José Bañón

Personal information
- Full name: José Bañón Gonzálvez
- Date of birth: 19 April 1922
- Place of birth: Alicante, Spain
- Date of death: 21 April 1987 (aged 65)
- Place of death: Alicante, Spain
- Position(s): Goalkeeper

Youth career
- Machet Carolinas
- Trafalgar
- Gimnástico Carolinas
- Benalúa

Senior career*
- Years: Team / Apps / (Gls)
- 1941: Hércules / 0 / (0)
- 1941–1943: Elche
- 1943–1950: Real Madrid / 132 / (0)
- 1950–1951: Alicante

International career
- 1947: Spain / 1 / (0)

Managerial career
- 1951–1953: Alicante
- Orihuela
- Elche

= José Bañón =

Spanish footballer and coach

José Bañón Gonzálvez (19 April 1922 – 21 April 1987) was a Spanish football goalkeeper and coach.

==Club career==
Bañón was born in Alicante. After playing for three local amateur clubs he joined another team in the Valencian Community, Hércules CF, being part of their La Liga roster in 1941–42 but failing to make his debut in the competition.

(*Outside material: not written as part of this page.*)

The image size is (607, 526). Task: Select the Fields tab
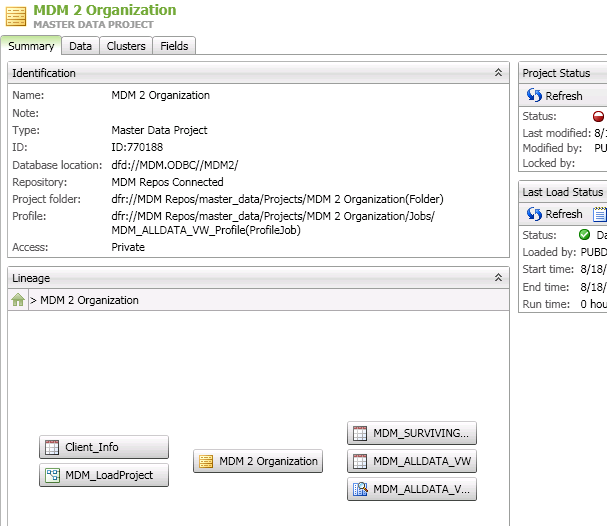[x=174, y=46]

Bañón signed for Real Madrid in the summer of 1943, being the most used player in his position during his six-season spell (maximum of 26 matches in 1944–45 and a minimum of 17 in 1947–48) and winning three major titles, including two Copa del Generalísimo trophies. He was forced to retire from football at only 27, due to a lung problem.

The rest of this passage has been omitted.